Samarinda – Penguatan Demokrasi Daerah (PDD) ke‑6 yang digelar oleh Anggota DPRD Kaltim, Dr. H. J. Jahidin S, SH., MH, kembali digelar di Jalan Rumbia, Kelurahan Sidomulyo, Kota Samarinda, Jum’at (18/7/2025). Acara ini menekankan kembali hak dan kewajiban warga negara dalam kehidupan bermasyarakat – satu bentuk jeda reflektif bagi masyarakat saat demokrasi terlihat angin-anginan.
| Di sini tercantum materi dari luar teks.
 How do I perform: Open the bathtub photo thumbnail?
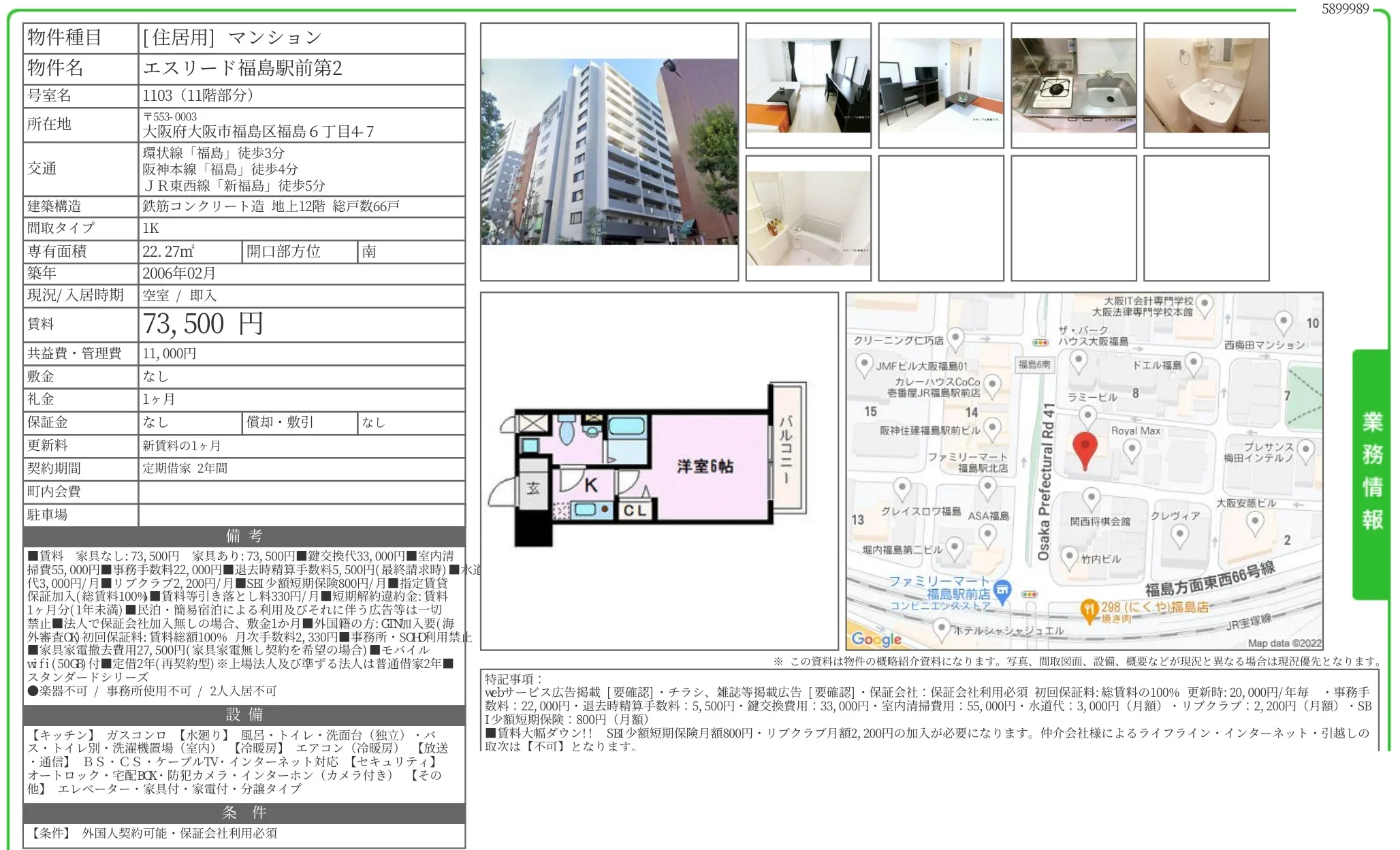(x=808, y=218)
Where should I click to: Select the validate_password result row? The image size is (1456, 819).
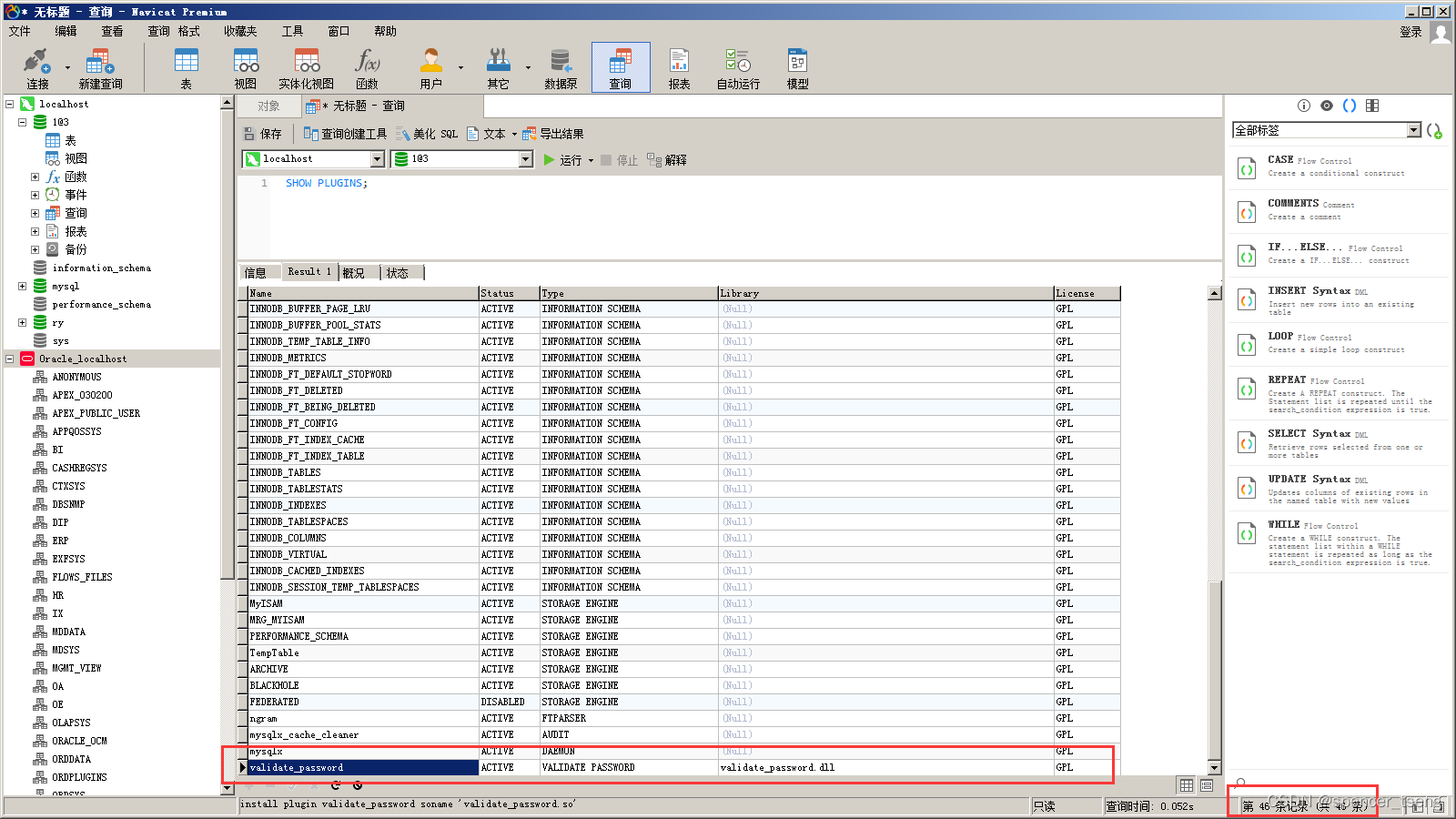364,767
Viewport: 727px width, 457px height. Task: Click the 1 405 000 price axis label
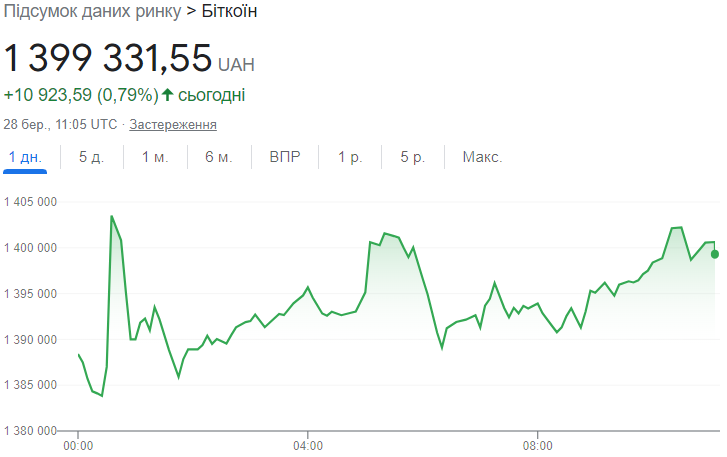pos(30,202)
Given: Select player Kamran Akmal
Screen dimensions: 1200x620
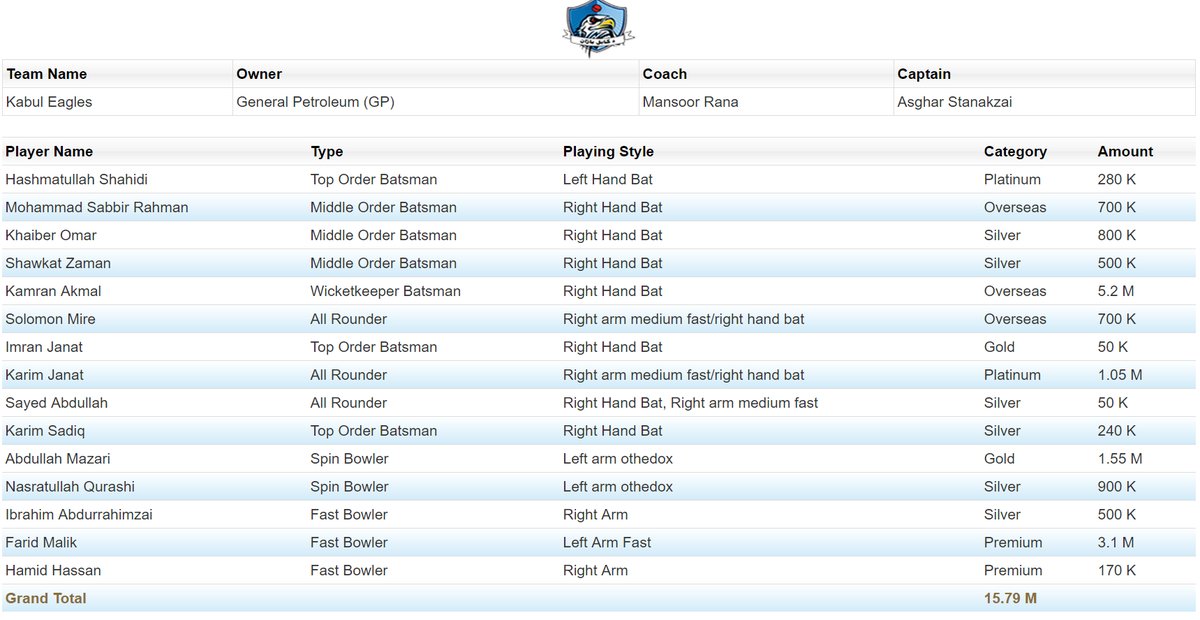Looking at the screenshot, I should [x=52, y=291].
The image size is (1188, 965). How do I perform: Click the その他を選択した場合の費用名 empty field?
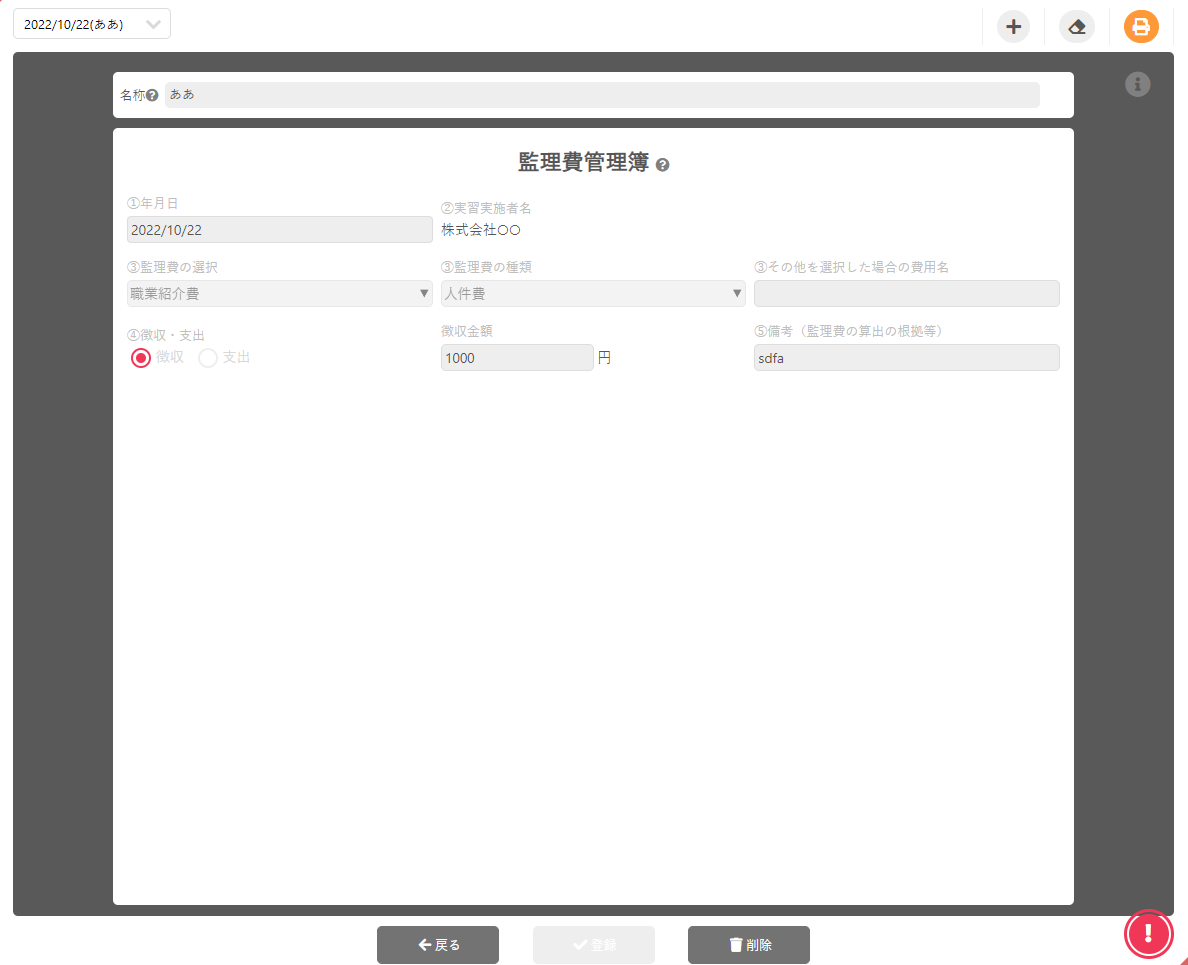tap(906, 294)
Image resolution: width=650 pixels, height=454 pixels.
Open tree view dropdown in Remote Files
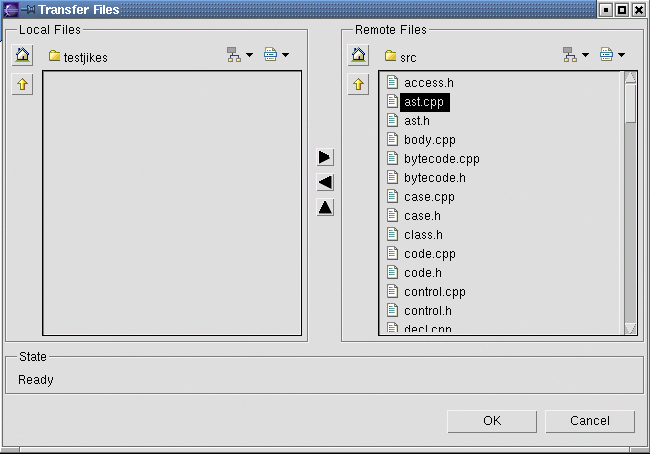point(576,55)
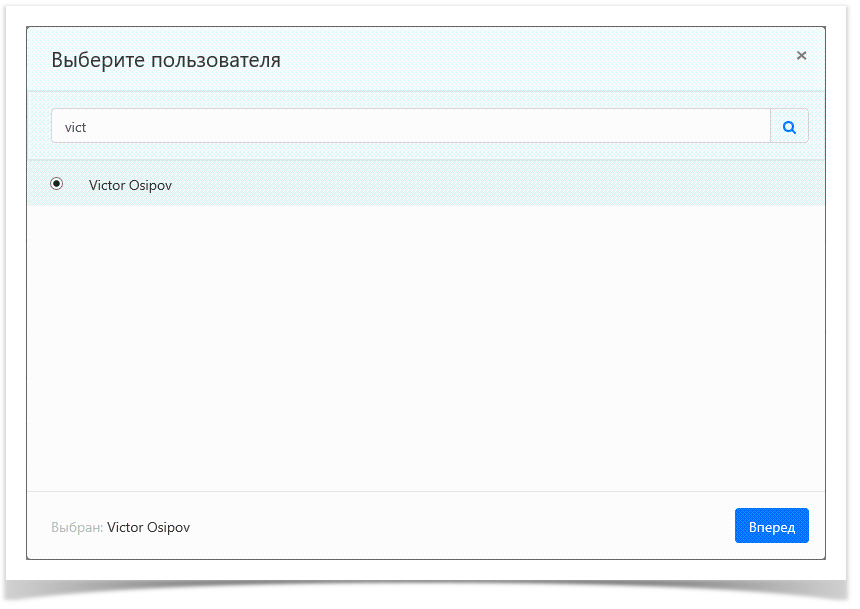Run the search with the blue search icon

pyautogui.click(x=789, y=127)
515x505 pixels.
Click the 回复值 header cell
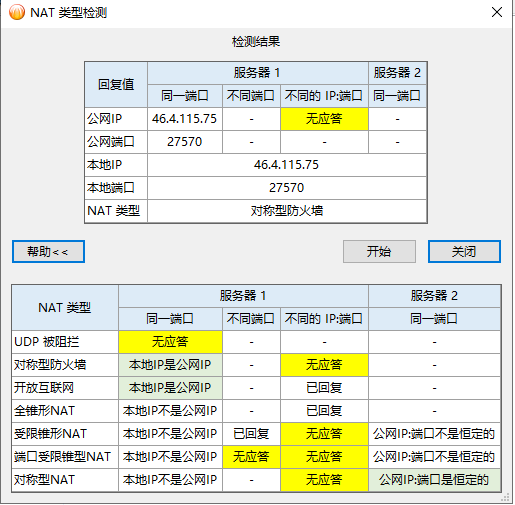(x=116, y=84)
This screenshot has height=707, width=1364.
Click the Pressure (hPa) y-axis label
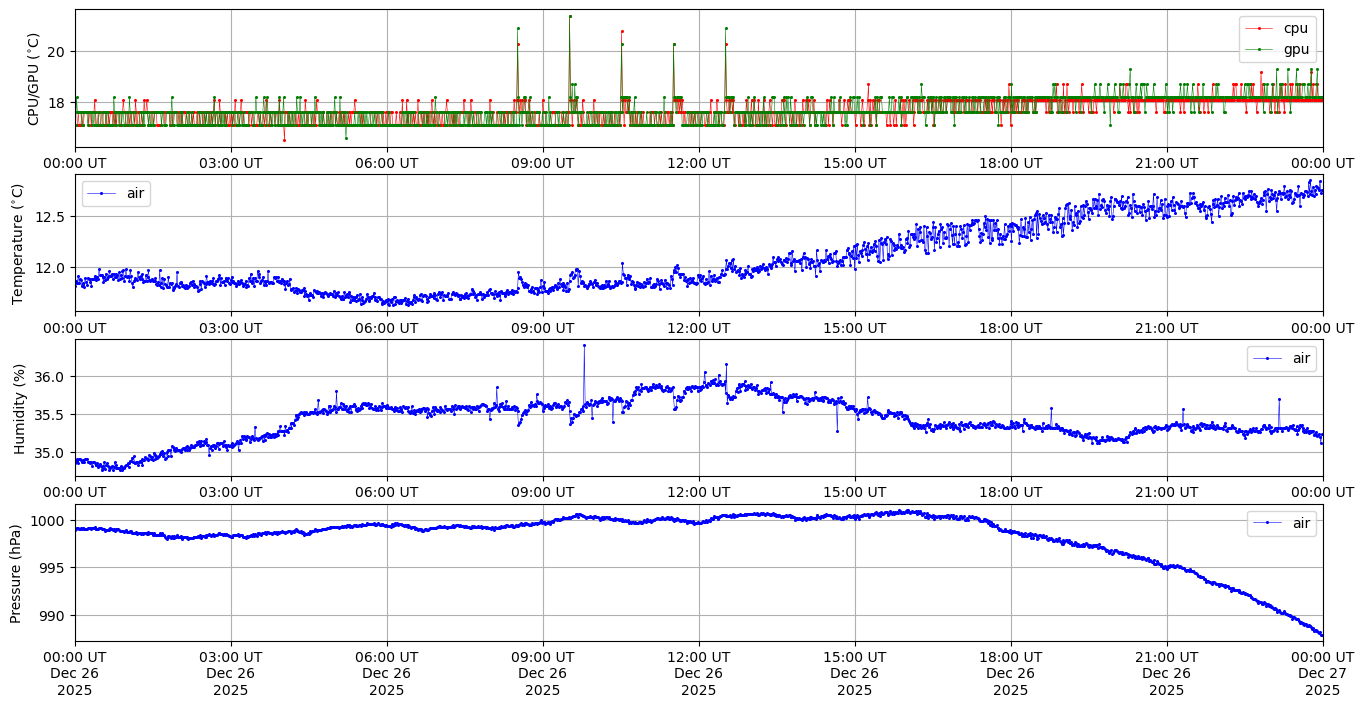click(16, 573)
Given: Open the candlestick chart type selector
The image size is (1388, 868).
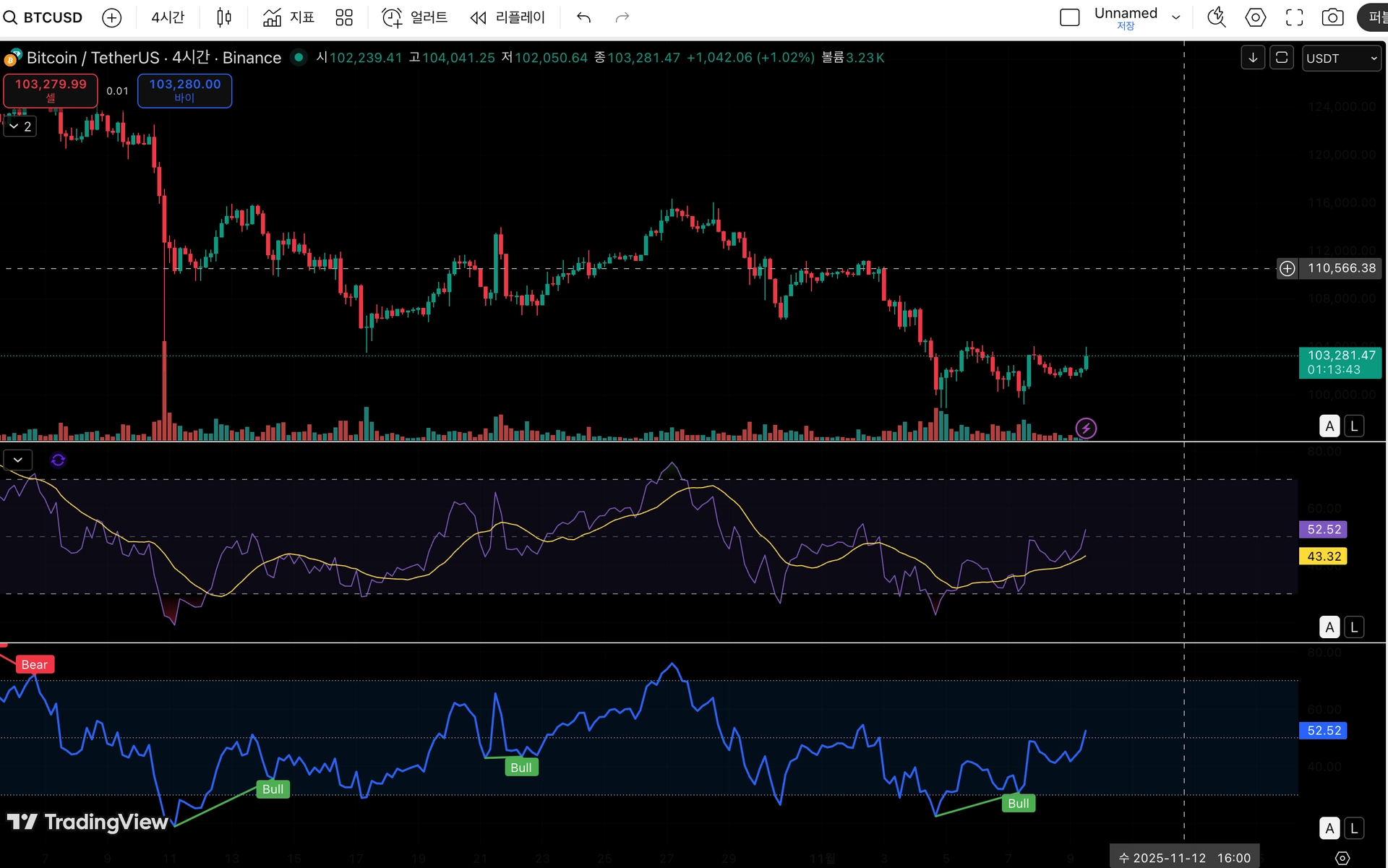Looking at the screenshot, I should [224, 17].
Pada PDD kali ini, Jahidin bertindak sebagai fasilitator dialog antara masyarakat umum dengan pihak legislatif, menyoroti pentingnya edukasi demokrasi di tingkat lokal. Kegiatan berlangsung Jumat sore di kawasan pemukiman, tepatnya di Jalan Rumbia, dan dihadiri warga setempat, termasuk tokoh masyarakat dan pemuda. Mereka diberikan pemahaman komprehensif mengenai hak memilih, menyampaikan pendapat, hingga ikut mengontrol kebijakan publik.
“Kesadaran demokrasi bukan hanya hadir ke TPS, tetapi juga mengawal hasilnya. Hak memilih harus diiringi kewajiban untuk kritis terhadap jalannya pemerintahan,” tegas Jahidin.
Pernyataan tersebut menggarisbawahi inti tujuan PDD, yaitu membangun kesadaran demokrasi yang berkelanjutan dan tidak hanya berfungsi saat pemilu atau pilkada. Menurut Jahidin, kegiatan semacam ini sangat penting mengingat rendahnya angka partisipasi pemuda dalam proses politik daerah selama beberapa tahun terakhir .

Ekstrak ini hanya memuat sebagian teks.